Another long-standing GDS-developed tool, the GOV.UK Notify messaging platform, is also gaining new functionality and will soon include “the ability to add attachments and QR codes to letters, which will enable more government services to use the product to communicate to citizens”.
Dahl added that “product development is also important for our emerging products, like GOV.UK Forms” – a service which was unveiled last year to help non-technical staff design online services by embedding ready-made forms.
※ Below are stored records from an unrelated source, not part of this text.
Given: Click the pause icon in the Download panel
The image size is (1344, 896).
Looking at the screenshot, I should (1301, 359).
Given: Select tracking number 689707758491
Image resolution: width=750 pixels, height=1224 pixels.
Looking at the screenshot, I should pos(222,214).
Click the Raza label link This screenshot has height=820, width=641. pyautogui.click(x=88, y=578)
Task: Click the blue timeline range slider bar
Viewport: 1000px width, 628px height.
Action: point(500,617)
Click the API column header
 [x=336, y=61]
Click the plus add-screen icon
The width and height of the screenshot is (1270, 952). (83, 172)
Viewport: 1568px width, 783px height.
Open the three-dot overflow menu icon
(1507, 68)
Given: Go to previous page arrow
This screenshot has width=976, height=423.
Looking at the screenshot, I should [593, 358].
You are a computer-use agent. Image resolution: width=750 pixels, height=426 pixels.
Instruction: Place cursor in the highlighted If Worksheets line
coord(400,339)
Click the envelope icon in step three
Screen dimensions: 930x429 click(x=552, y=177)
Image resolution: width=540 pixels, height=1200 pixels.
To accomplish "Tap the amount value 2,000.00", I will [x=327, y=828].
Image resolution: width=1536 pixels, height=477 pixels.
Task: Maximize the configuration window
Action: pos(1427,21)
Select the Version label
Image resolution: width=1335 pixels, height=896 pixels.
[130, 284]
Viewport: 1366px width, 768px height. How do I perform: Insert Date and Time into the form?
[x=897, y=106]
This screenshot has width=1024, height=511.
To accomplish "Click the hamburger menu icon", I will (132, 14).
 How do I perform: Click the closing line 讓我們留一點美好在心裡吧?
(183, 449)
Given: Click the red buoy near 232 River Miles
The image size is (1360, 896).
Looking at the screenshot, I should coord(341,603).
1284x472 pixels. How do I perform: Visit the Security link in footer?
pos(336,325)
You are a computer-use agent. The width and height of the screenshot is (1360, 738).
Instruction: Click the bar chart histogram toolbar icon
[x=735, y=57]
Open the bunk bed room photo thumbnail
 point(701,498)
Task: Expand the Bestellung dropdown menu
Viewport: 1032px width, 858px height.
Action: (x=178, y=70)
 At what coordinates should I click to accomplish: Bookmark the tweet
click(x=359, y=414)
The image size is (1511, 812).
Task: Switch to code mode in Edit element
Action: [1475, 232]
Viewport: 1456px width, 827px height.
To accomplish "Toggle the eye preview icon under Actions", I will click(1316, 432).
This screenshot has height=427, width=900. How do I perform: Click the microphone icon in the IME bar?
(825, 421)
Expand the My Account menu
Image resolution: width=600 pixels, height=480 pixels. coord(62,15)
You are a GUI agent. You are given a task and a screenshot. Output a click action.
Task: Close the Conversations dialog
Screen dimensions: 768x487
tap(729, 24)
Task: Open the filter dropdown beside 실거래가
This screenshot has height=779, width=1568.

The tool also aims to solve issues caused by the ongoing use of thousands of document-based forms that exclude users with disabilities and fail to comply with accessibility regulation.
The Insolvency Service’s Redundancy Payments Service was the first digital tool to incorporate elements built using GOV.UK forms.
Dahl said that her team has “already made some great strides in transforming services, working in partnership with teams” from the Insolvency Service and others around government.
“We’re currently testing GOV.UK Forms with a limited number of other government teams to help us understand how the product is working and what issues we need to address before we make it more widely available,” she said. “DWP’s Access to Work Plus referral is one of the services now using GOV.UK Forms and provides support for people with high in-work support needs.”
Forms, Pay and Notify all form part of GDS’s suite of common platforms, which are intended to provide departments with customisable reusable tools to help design and embed in services.